About this task ->
Please output only the lines running from the one that contains "Hackl, Erich (439, 517)" through the last line of the data below, exactly as they stand, with no pictures.

Stored records

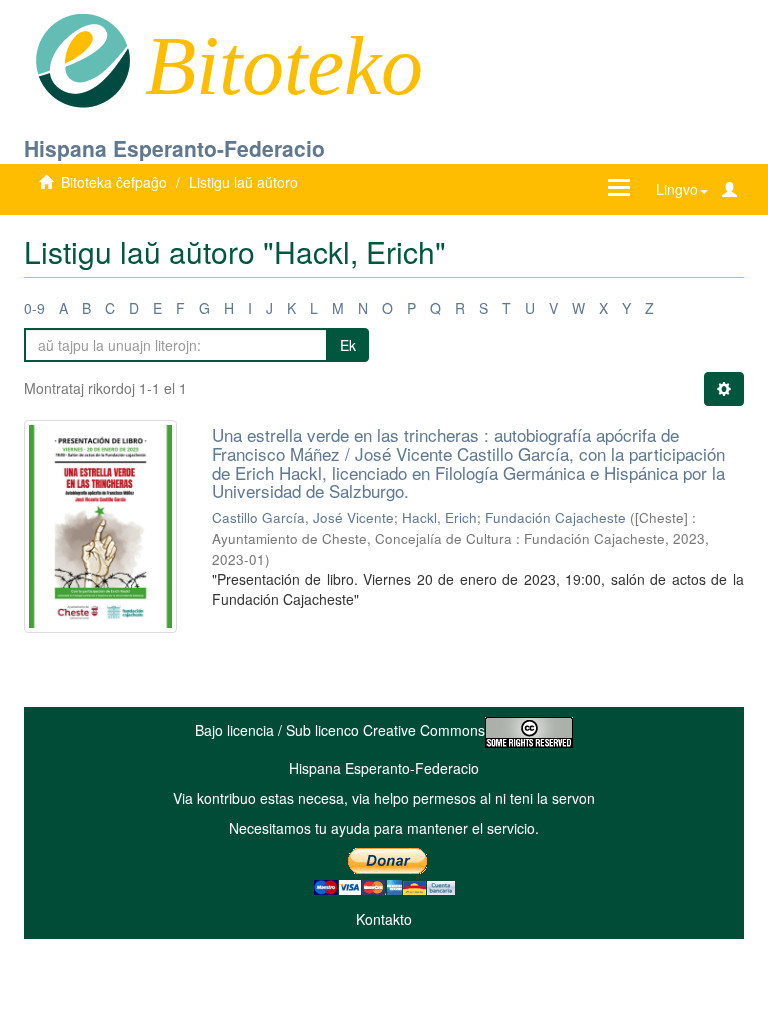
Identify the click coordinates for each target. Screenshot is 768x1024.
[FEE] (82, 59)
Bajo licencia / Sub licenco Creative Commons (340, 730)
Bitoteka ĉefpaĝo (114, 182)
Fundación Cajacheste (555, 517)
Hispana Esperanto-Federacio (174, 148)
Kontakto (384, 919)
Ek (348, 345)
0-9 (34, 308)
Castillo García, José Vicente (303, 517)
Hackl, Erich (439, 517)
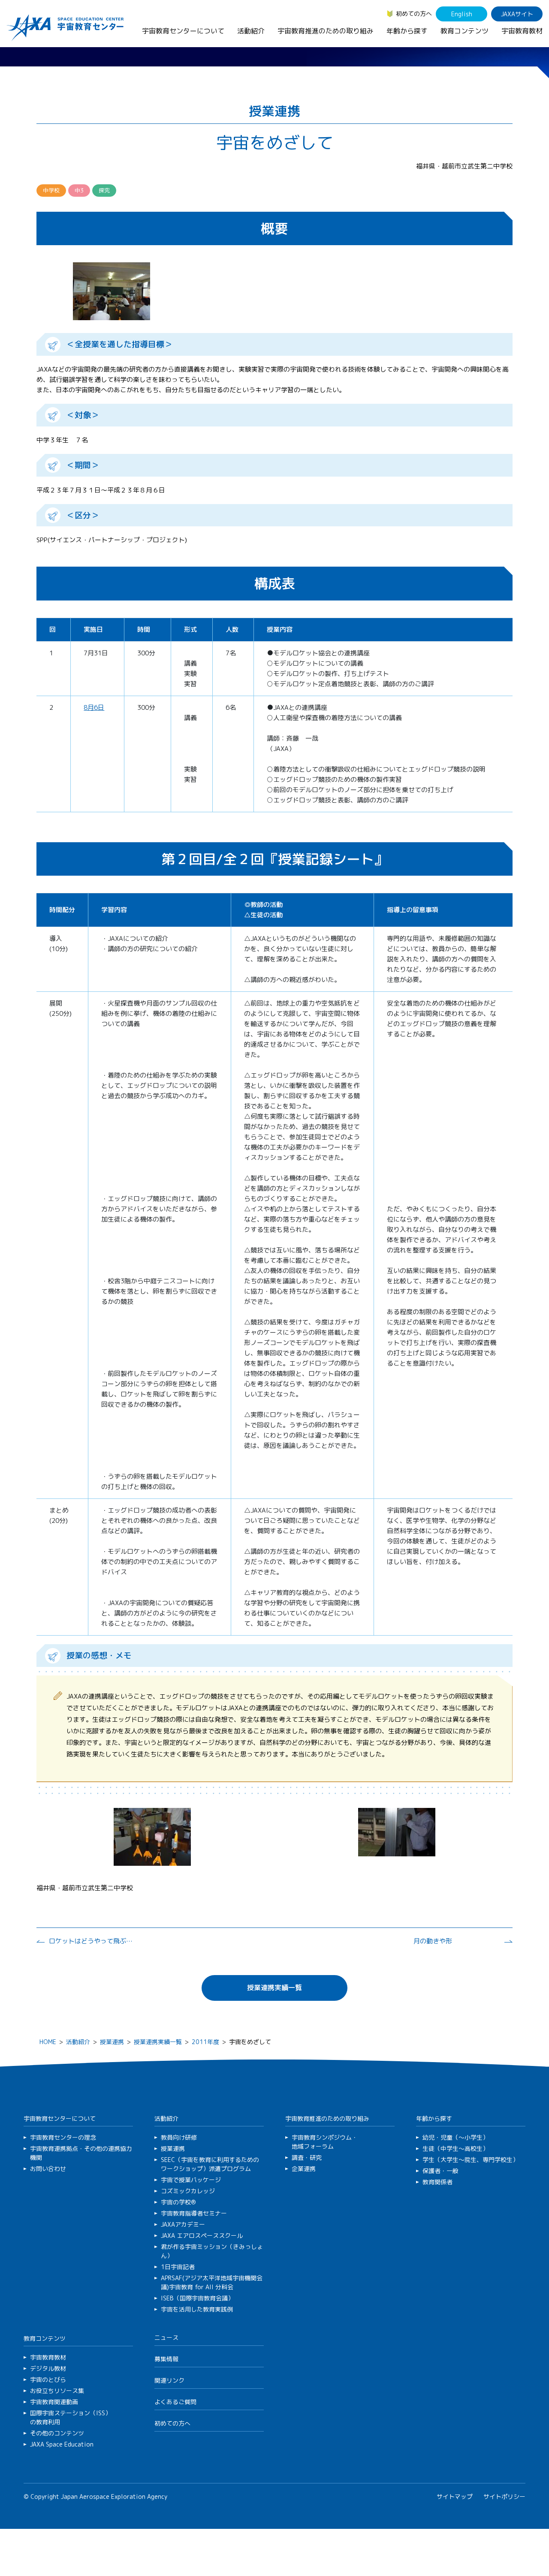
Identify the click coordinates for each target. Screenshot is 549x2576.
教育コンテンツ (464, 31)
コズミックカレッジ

Solution to the problem ->
Hackl, Erich (439, 517)
Identify the click coordinates for each target. Screenshot is 549x2576.
教育コンテンツ (464, 31)
コズミックカレッジ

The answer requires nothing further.